**Provided passage**
I remember in 1965 Burt Bacharach released the song What The World Needs Now. He wrote it as the Vietnam War was raging. I remember those times when the flower children gathered to sing folksongs about peace and happiness. The yearning for love in the world brought people together in a positive way. You’d think that now, almost 50 years later, that we as the people of the world would have figured out how to live in peace with unconditional love for one another, for everyone.
How does this relate to grief? Those grieving are dealing with profound loss in their lives, no matter what the cause. And unconditional love is the most potent way to deal with that loss. You may say “But the person I loved the most died.” While that is so, it doesn’t mean that your love died. My two husbands, my parents, my sister, and so many friends and relatives have died, and I still love them all and will for the rest of my life. I am sure you have lots of love that you carry in your heart too.

**Dataset excerpt**
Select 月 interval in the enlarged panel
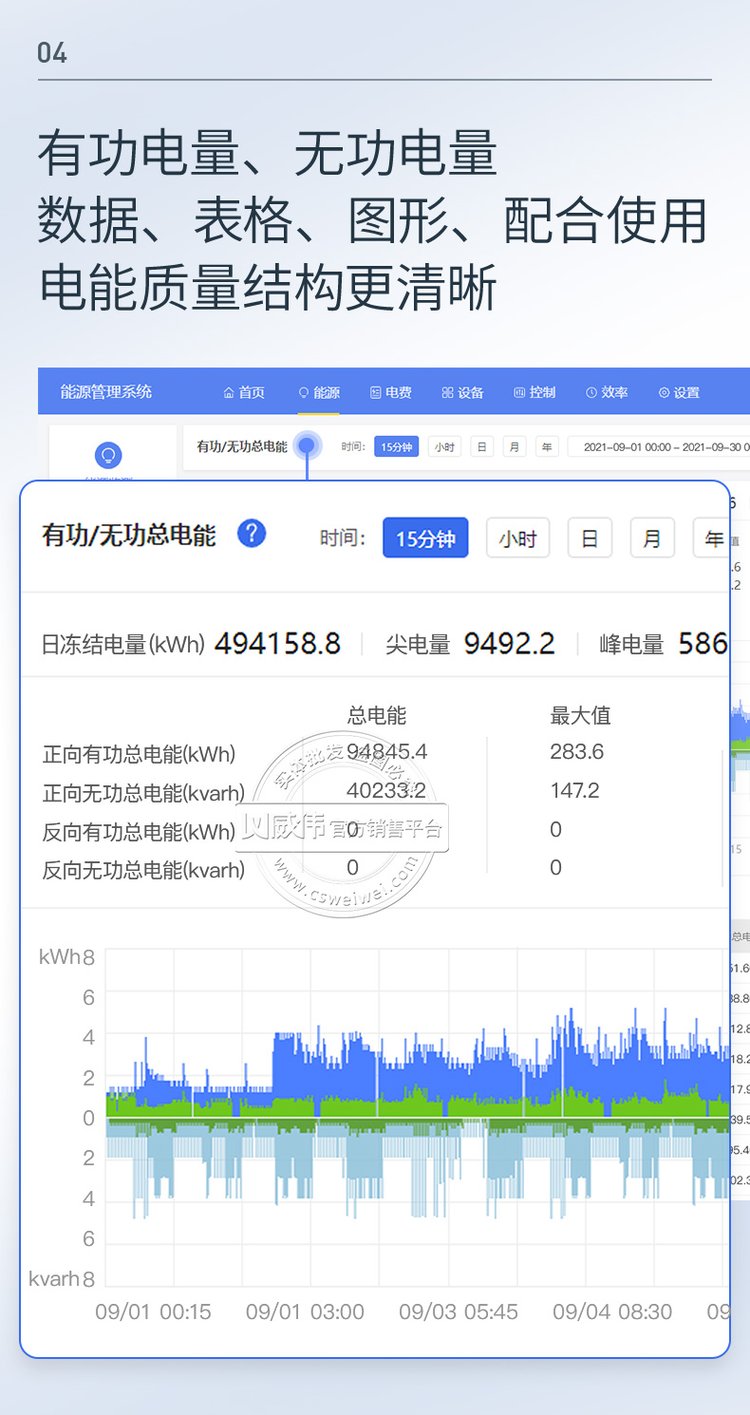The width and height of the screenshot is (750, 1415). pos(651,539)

**Required actions**
1 – Answer these questions using the essay on grief and unconditional love:
(a) In what year was the song What The World Needs Now released?
(b) Which war was raging when the song was written?
(c) Which family members does the writer name as having died?
2 – Extend the essay on grief and unconditional love with a few more paragraphs that pick up after its final sentence.

**Results for the exercise**
1 –
(a) 1965
(b) The Vietnam War
(c) Two husbands, parents, and a sister

2 –
Try writing in your journal or just sit quietly with your eyes closed and focus on your biggest or most recent loss. Write or think or dream about the person focusing just on the love you shared. What do remember about the times you felt the best. What were you doing? Where were you? What made that time so special? Enjoy remembering the beautiful feeling of love you shared then.
Ron and I used to spend lots of time sitting on our lani. We would talk, read, meditate, dream, play, and write. And sometimes friends joined us there too. We didn’t need to plan anything. We just enjoyed each other’s company. Jacques and I enjoyed participating in theatre together. We always loved watching each other perform. We also had long, wonderful conversations.
When you think about what has evoked those wonderful feelings before, how can you replicate or bring forth those feelings again? I loved to go to theatre or concerts with both of my husbands, so I look forward to enjoying attending those types of events with my friends now. The feelings you experience will be different, and that’s good because you are different now too.
I encourage you to focus on love now. Tell people you love that you love them. Often, we may assume that they already know, but everyone loves to hear they are loved. If saying it is hard, try writing it. Send them a card or a letter. What can you participate in where love is all around? Maybe volunteer somewhere you can do something positive. Or go to a wedding when invited. Or invite friends over for a game night.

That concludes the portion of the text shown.